### WORK REQUIRED
Filter the lines below, copying only those with the string "computer".

### RECORDS
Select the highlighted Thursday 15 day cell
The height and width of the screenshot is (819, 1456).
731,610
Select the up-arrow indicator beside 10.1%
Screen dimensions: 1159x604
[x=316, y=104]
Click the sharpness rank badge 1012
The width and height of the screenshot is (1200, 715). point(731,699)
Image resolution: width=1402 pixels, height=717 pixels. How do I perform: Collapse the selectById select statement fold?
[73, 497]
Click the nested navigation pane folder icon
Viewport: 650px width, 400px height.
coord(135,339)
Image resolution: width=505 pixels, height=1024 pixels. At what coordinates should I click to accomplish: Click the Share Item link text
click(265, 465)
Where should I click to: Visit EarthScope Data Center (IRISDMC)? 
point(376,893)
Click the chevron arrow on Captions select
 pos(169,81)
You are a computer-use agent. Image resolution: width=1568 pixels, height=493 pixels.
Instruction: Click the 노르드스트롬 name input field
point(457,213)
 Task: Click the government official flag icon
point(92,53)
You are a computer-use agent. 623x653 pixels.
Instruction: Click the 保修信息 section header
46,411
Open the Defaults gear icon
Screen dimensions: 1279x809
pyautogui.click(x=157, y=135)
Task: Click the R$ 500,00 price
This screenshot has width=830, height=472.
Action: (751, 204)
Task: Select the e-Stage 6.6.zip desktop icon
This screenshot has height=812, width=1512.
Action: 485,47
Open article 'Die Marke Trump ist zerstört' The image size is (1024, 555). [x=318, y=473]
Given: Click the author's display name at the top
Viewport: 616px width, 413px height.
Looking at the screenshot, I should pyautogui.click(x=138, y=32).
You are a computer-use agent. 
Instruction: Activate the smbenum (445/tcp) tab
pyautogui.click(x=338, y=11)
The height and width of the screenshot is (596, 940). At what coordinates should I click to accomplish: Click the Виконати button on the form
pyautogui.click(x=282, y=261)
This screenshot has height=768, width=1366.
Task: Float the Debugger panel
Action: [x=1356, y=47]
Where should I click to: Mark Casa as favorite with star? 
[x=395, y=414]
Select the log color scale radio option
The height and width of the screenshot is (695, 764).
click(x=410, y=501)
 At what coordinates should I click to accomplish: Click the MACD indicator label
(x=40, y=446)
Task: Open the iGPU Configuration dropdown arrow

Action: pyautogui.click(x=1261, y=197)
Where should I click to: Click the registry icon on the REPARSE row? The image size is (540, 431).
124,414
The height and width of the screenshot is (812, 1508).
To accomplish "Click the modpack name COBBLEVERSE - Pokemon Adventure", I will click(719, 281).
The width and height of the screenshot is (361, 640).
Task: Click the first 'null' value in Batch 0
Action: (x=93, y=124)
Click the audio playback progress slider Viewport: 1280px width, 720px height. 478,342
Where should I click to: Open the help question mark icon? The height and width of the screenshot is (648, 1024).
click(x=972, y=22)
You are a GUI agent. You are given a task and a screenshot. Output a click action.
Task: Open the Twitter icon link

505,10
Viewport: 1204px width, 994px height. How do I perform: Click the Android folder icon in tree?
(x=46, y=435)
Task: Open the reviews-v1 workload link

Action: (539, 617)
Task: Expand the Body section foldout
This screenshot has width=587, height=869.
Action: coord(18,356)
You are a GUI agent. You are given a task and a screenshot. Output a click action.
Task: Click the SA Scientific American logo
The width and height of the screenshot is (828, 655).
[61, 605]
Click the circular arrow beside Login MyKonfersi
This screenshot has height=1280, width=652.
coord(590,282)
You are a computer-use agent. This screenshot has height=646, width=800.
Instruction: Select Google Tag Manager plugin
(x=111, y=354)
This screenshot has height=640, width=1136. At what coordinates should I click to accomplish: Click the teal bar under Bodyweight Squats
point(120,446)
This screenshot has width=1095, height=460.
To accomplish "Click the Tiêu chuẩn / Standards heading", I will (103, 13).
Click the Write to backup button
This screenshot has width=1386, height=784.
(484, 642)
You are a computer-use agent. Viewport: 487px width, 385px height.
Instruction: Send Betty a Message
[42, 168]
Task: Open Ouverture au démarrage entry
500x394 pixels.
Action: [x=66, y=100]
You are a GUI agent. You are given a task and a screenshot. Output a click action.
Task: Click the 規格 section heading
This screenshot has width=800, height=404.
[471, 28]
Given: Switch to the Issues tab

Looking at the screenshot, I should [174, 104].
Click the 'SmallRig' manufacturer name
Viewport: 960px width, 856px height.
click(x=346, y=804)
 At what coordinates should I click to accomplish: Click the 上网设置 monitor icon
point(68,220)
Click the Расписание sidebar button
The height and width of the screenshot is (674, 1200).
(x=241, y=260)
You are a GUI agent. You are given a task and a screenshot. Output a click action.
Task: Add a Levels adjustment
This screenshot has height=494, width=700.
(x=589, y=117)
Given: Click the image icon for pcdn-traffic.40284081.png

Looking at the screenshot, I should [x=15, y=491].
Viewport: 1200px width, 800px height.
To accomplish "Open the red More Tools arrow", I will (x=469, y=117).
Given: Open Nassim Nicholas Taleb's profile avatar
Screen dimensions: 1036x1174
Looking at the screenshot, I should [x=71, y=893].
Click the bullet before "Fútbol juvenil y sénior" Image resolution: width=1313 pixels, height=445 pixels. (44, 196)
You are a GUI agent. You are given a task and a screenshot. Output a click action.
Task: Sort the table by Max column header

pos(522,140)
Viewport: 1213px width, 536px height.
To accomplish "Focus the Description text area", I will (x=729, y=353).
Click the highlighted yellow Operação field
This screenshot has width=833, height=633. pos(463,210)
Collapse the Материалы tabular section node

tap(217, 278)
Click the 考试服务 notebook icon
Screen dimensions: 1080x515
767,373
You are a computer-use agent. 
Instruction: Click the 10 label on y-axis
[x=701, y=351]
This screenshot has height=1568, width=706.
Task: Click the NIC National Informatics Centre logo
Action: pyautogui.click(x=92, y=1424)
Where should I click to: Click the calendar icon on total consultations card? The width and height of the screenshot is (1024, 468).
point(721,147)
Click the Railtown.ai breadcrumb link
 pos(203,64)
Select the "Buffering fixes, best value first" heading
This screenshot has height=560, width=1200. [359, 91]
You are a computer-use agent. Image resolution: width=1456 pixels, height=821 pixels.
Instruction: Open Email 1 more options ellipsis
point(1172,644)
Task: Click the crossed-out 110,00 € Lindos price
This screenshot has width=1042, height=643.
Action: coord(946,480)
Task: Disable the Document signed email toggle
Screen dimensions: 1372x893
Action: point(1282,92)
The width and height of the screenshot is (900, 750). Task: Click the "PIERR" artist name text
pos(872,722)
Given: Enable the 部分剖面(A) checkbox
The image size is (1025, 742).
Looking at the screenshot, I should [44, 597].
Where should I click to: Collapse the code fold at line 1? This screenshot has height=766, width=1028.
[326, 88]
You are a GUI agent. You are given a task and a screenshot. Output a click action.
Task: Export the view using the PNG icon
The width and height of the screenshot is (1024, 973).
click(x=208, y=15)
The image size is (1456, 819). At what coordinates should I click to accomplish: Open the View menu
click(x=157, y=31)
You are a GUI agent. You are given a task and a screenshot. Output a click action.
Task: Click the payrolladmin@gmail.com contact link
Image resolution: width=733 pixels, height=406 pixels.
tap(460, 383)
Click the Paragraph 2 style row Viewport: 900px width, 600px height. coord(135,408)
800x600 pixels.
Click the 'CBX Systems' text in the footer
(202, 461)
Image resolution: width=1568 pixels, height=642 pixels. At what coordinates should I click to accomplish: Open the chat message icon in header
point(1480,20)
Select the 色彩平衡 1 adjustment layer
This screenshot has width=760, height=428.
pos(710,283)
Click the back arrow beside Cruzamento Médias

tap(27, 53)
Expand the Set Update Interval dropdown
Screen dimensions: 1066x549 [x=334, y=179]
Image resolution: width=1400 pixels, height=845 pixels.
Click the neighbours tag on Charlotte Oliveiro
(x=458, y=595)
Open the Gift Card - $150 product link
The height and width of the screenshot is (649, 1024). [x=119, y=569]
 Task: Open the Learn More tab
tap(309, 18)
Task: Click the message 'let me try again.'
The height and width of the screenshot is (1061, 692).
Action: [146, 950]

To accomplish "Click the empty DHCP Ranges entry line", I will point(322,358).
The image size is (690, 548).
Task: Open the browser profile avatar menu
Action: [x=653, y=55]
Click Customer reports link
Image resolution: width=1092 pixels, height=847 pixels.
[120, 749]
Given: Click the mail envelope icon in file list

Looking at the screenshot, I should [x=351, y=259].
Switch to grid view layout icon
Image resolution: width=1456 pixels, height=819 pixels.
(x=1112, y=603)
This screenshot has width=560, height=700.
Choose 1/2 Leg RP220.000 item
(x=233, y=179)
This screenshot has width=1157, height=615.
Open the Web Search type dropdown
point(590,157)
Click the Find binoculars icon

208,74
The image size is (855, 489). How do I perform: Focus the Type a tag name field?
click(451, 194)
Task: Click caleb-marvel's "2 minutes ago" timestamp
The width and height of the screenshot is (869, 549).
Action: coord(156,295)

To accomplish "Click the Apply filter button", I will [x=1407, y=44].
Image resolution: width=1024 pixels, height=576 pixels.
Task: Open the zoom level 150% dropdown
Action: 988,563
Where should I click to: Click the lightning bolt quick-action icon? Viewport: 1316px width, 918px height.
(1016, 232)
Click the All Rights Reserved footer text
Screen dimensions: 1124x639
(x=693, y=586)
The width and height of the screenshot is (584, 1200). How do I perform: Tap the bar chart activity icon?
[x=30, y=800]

### COMPLETED EXERCISE
You are a computer-use agent. Image resolution: width=1568 pixels, height=493 pixels.
You are a computer-use agent. 623x653 pixels.
You are a computer-use agent. 
You are a computer-use agent. This screenshot has height=646, width=800.
You are a computer-use agent. Viewport: 487px width, 385px height.
You are a computer-use agent. 
You are a computer-use agent. Image resolution: width=1456 pixels, height=821 pixels.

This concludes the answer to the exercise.